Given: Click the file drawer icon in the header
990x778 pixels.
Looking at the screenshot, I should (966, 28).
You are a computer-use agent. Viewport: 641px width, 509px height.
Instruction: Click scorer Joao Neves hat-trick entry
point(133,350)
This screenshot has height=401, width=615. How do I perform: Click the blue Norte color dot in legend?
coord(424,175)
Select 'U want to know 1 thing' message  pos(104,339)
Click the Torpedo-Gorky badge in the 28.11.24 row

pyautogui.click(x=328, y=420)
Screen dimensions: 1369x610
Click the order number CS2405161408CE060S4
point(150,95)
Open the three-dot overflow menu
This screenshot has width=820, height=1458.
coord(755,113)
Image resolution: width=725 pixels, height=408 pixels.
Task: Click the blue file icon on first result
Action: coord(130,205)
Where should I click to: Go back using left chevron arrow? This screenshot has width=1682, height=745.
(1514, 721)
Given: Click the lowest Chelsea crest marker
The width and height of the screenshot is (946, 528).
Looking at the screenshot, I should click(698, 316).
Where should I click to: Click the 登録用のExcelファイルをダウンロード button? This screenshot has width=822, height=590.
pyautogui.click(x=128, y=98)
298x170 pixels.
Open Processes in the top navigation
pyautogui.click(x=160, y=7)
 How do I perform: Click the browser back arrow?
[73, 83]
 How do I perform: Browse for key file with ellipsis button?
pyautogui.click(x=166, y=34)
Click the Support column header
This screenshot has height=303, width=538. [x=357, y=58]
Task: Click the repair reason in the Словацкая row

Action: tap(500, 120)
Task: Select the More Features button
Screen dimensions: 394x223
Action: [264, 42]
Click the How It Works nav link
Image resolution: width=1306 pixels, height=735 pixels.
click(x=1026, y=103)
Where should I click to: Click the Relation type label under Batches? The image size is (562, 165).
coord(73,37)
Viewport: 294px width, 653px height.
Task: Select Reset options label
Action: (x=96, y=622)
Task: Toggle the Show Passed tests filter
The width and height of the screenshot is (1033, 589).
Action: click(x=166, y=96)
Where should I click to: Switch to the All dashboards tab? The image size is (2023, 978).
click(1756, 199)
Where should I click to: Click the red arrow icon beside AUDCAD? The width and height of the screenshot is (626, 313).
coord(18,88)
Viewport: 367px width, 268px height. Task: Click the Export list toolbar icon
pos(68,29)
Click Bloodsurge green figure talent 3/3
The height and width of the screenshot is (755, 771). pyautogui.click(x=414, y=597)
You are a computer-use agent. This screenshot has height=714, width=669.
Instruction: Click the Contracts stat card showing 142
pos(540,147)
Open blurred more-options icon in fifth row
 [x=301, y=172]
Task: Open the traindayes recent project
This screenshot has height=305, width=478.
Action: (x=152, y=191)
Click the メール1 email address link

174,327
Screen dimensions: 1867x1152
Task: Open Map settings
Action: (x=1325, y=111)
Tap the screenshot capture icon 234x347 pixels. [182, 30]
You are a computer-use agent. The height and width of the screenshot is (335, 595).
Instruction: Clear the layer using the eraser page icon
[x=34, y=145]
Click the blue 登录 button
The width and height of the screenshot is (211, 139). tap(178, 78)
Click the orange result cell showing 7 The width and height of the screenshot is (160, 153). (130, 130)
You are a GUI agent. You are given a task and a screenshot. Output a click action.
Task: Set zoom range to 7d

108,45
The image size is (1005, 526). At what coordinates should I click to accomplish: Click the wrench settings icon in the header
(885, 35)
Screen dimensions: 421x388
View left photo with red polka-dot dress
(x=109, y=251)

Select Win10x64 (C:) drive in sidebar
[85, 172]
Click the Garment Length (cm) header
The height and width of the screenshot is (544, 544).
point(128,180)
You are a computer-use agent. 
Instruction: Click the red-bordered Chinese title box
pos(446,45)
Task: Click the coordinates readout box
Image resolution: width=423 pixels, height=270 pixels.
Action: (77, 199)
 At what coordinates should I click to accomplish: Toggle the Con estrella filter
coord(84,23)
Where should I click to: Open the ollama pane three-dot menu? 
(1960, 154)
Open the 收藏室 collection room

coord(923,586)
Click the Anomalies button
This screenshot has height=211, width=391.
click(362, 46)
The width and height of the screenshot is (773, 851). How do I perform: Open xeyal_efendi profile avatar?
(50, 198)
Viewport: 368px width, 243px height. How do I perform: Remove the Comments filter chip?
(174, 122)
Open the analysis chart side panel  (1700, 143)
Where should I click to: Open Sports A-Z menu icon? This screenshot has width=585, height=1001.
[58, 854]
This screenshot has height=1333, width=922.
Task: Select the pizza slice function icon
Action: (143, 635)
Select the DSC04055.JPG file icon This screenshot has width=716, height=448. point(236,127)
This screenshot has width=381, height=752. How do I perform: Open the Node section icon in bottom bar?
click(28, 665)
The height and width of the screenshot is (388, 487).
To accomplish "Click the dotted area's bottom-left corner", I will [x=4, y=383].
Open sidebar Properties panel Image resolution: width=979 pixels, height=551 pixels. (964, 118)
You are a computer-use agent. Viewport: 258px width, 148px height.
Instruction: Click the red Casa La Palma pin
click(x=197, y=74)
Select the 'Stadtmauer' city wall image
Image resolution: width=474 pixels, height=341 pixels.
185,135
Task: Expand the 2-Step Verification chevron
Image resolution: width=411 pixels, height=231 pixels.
********************
▶ What you will do: Could you put every line of the records above into a numbered list, skipping any blank lines?

▶ Answer in full:
1. Given: Click the file drawer icon in the header
2. 990x778 pixels.
3. Looking at the screenshot, I should (966, 28).
4. You are a computer-use agent. Viewport: 641px width, 509px height.
5. Instruction: Click scorer Joao Neves hat-trick entry
6. point(133,350)
7. This screenshot has height=401, width=615. How do I perform: Click the blue Norte color dot in legend?
8. coord(424,175)
9. Select 'U want to know 1 thing' message  pos(104,339)
10. Click the Torpedo-Gorky badge in the 28.11.24 row
11. pyautogui.click(x=328, y=420)
12. Screen dimensions: 1369x610
13. Click the order number CS2405161408CE060S4
14. point(150,95)
15. Open the three-dot overflow menu
16. This screenshot has width=820, height=1458.
17. coord(755,113)
18. Image resolution: width=725 pixels, height=408 pixels.
19. Task: Click the blue file icon on first result
20. Action: coord(130,205)
21. Where should I click to: Go back using left chevron arrow? This screenshot has width=1682, height=745.
22. (1514, 721)
23. Given: Click the lowest Chelsea crest marker
24. The width and height of the screenshot is (946, 528).
25. Looking at the screenshot, I should click(698, 316).
26. Where should I click to: Click the 登録用のExcelファイルをダウンロード button? This screenshot has width=822, height=590.
27. pyautogui.click(x=128, y=98)
28. 298x170 pixels.
29. Open Processes in the top navigation
30. pyautogui.click(x=160, y=7)
31.  How do I perform: Click the browser back arrow?
32. [73, 83]
33.  How do I perform: Browse for key file with ellipsis button?
34. pyautogui.click(x=166, y=34)
35. Click the Support column header
36. This screenshot has height=303, width=538. [x=357, y=58]
37. Task: Click the repair reason in the Словацкая row
38. Action: tap(500, 120)
39. Task: Select the More Features button
40. Screen dimensions: 394x223
41. Action: [264, 42]
42. Click the How It Works nav link
43. Image resolution: width=1306 pixels, height=735 pixels.
44. click(x=1026, y=103)
45. Where should I click to: Click the Relation type label under Batches? The image size is (562, 165).
46. coord(73,37)
47. Viewport: 294px width, 653px height.
48. Task: Select Reset options label
49. Action: (x=96, y=622)
50. Task: Toggle the Show Passed tests filter
51. The width and height of the screenshot is (1033, 589).
52. Action: click(x=166, y=96)
53. Where should I click to: Switch to the All dashboards tab? The image size is (2023, 978).
54. click(1756, 199)
55. Where should I click to: Click the red arrow icon beside AUDCAD? The width and height of the screenshot is (626, 313).
56. coord(18,88)
57. Viewport: 367px width, 268px height. Task: Click the Export list toolbar icon
58. pos(68,29)
59. Click Bloodsurge green figure talent 3/3
60. The height and width of the screenshot is (755, 771). pyautogui.click(x=414, y=597)
61. You are a computer-use agent. This screenshot has height=714, width=669.
62. Instruction: Click the Contracts stat card showing 142
63. pos(540,147)
64. Open blurred more-options icon in fifth row
65.  [x=301, y=172]
66. Task: Open the traindayes recent project
67. This screenshot has height=305, width=478.
68. Action: (x=152, y=191)
69. Click the メール1 email address link
70. 174,327
71. Screen dimensions: 1867x1152
72. Task: Open Map settings
73. Action: (x=1325, y=111)
74. Tap the screenshot capture icon 234x347 pixels. [182, 30]
75. You are a computer-use agent. The height and width of the screenshot is (335, 595).
76. Instruction: Clear the layer using the eraser page icon
77. [x=34, y=145]
78. Click the blue 登录 button
79. The width and height of the screenshot is (211, 139). tap(178, 78)
80. Click the orange result cell showing 7 The width and height of the screenshot is (160, 153). (130, 130)
81. You are a GUI agent. You are given a task and a screenshot. Output a click action.
82. Task: Set zoom range to 7d
83. 108,45
84. The image size is (1005, 526). At what coordinates should I click to accomplish: Click the wrench settings icon in the header
85. (885, 35)
86. Screen dimensions: 421x388
87. View left photo with red polka-dot dress
88. (x=109, y=251)
89. Select Win10x64 (C:) drive in sidebar
90. [85, 172]
91. Click the Garment Length (cm) header
92. The height and width of the screenshot is (544, 544).
93. point(128,180)
94. You are a computer-use agent. 
95. Instruction: Click the red-bordered Chinese title box
96. pos(446,45)
97. Task: Click the coordinates readout box
98. Image resolution: width=423 pixels, height=270 pixels.
99. Action: (77, 199)
100.  At what coordinates should I click to accomplish: Toggle the Con estrella filter
101. coord(84,23)
102. Where should I click to: Open the ollama pane three-dot menu? 
103. (1960, 154)
104. Open the 收藏室 collection room
105. coord(923,586)
106. Click the Anomalies button
107. This screenshot has height=211, width=391.
108. click(362, 46)
109. The width and height of the screenshot is (773, 851). How do I perform: Open xeyal_efendi profile avatar?
110. (50, 198)
111. Viewport: 368px width, 243px height. How do I perform: Remove the Comments filter chip?
112. (174, 122)
113. Open the analysis chart side panel  (1700, 143)
114. Where should I click to: Open Sports A-Z menu icon? This screenshot has width=585, height=1001.
115. [58, 854]
116. This screenshot has height=1333, width=922.
117. Task: Select the pizza slice function icon
118. Action: (143, 635)
119. Select the DSC04055.JPG file icon This screenshot has width=716, height=448. point(236,127)
120. This screenshot has width=381, height=752. How do I perform: Open the Node section icon in bottom bar?
121. click(28, 665)
122. The height and width of the screenshot is (388, 487).
123. To accomplish "Click the dotted area's bottom-left corner", I will [x=4, y=383].
124. Open sidebar Properties panel Image resolution: width=979 pixels, height=551 pixels. (964, 118)
125. You are a computer-use agent. Viewport: 258px width, 148px height.
126. Instruction: Click the red Casa La Palma pin
127. click(x=197, y=74)
128. Select the 'Stadtmauer' city wall image
129. Image resolution: width=474 pixels, height=341 pixels.
130. 185,135
131. Task: Expand the 2-Step Verification chevron
132. Image resolution: width=411 pixels, height=231 pixels.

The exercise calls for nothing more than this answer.